§ WORK TO BE COMPLETED
Starting with the line that includes "510x373 pixels. At", write out every remaining line of the records below exactly as it appears, leaving out any images.

§ RECORDS SUPPLIED
=== Section Start ===
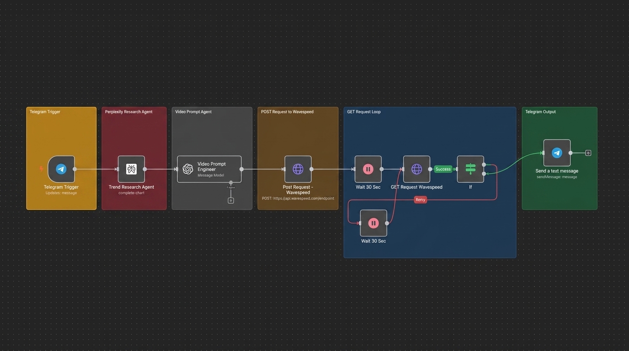629x351 pixels.
Task: Select the POST Request to Wavespeed sticky header
Action: [287, 112]
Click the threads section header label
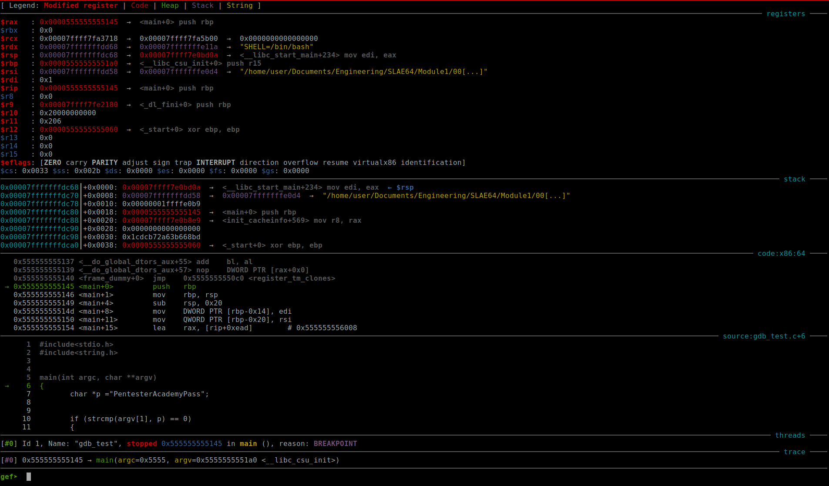 coord(790,436)
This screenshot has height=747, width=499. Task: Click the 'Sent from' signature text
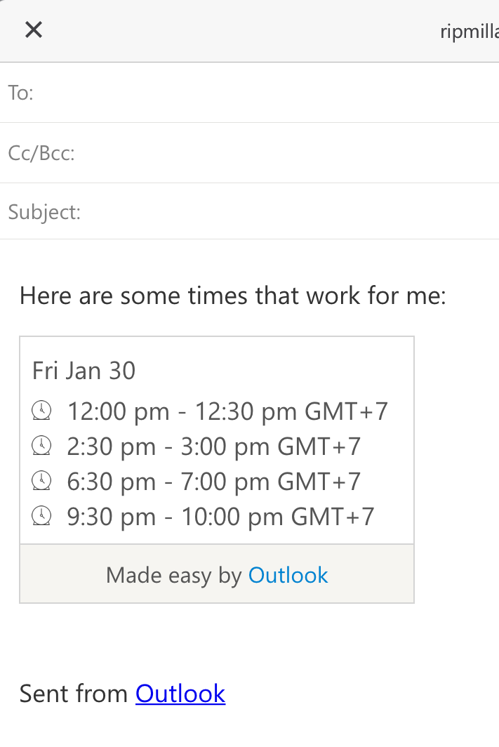coord(76,694)
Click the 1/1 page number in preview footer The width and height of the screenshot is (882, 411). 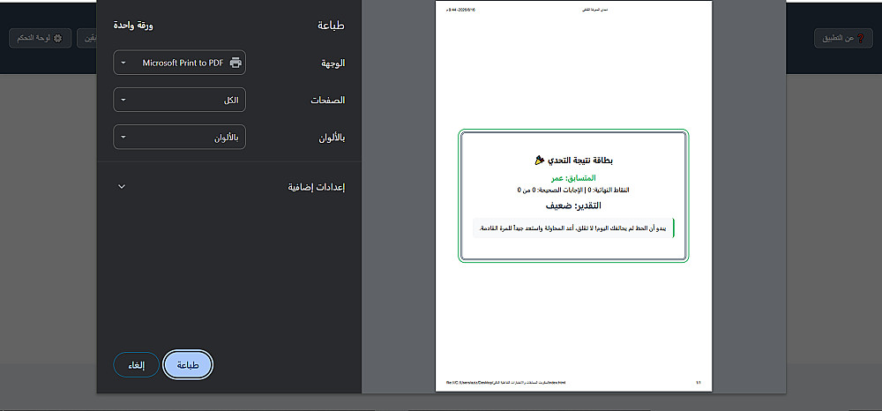tap(699, 382)
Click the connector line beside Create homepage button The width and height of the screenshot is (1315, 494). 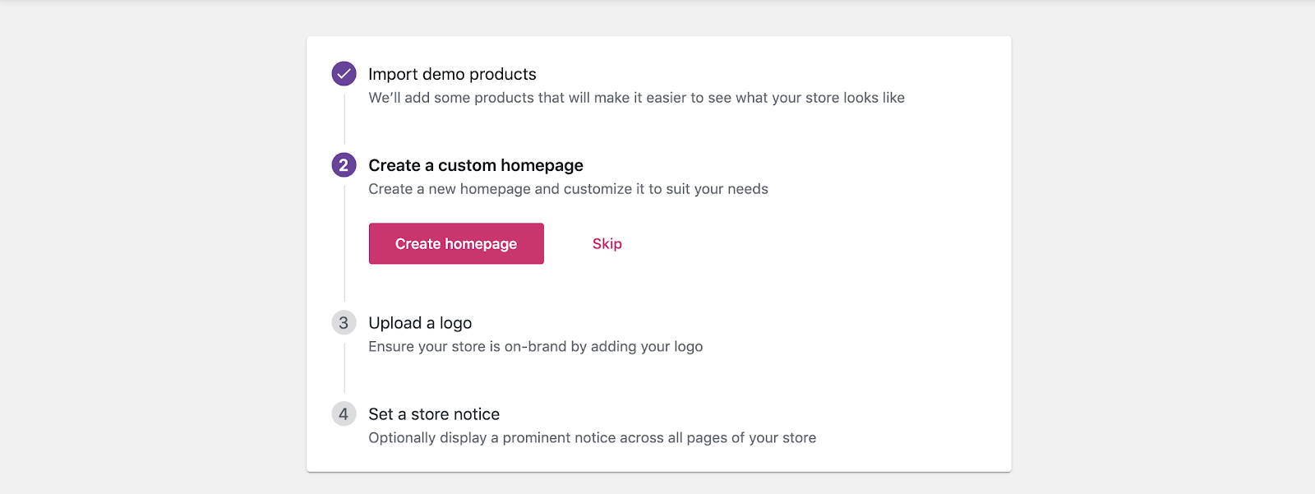(344, 243)
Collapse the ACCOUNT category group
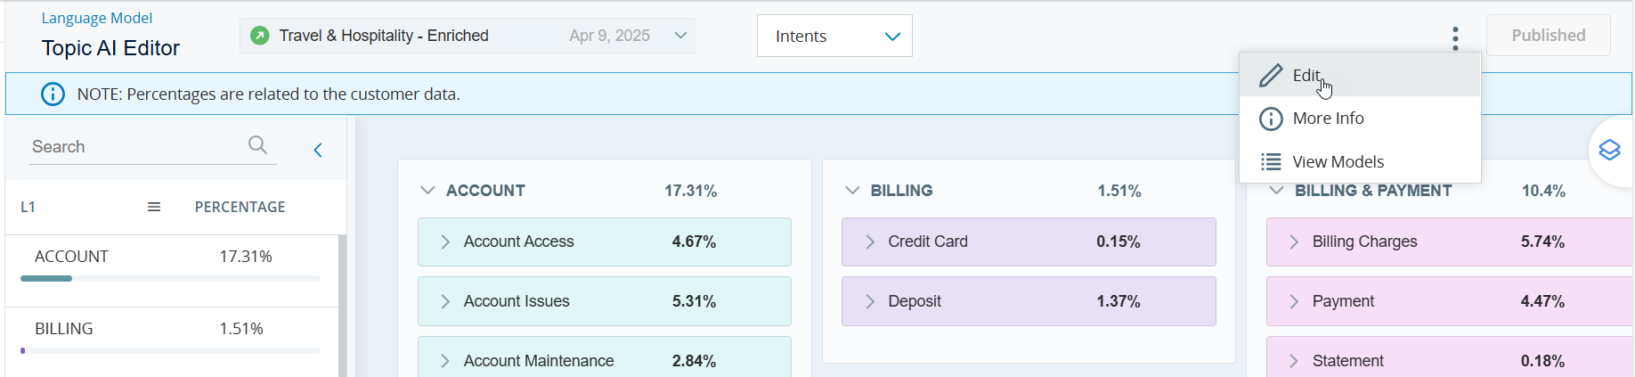Viewport: 1635px width, 377px height. coord(427,191)
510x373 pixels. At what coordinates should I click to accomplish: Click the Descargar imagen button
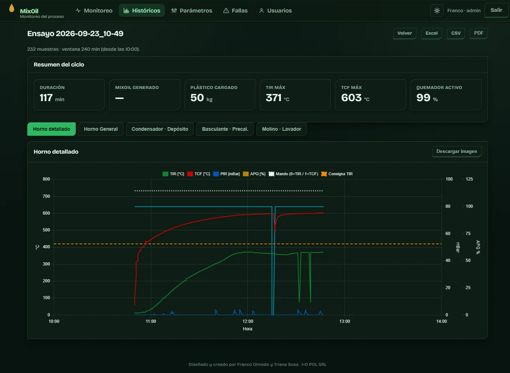point(457,151)
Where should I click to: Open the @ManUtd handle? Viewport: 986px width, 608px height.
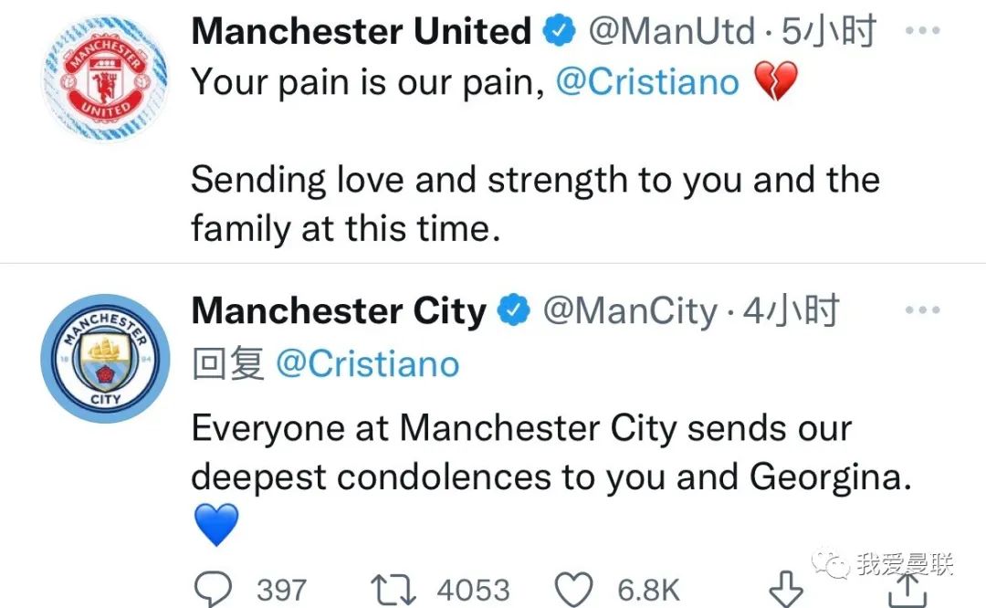672,31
=== Section End ===
§ OUTPUT OF THE TASK
510x373 pixels. At what coordinates should I click to accomplish: Click the Descargar imagen button
point(457,151)
Where should I click to: Open the @ManUtd handle? Viewport: 986px width, 608px height.
672,31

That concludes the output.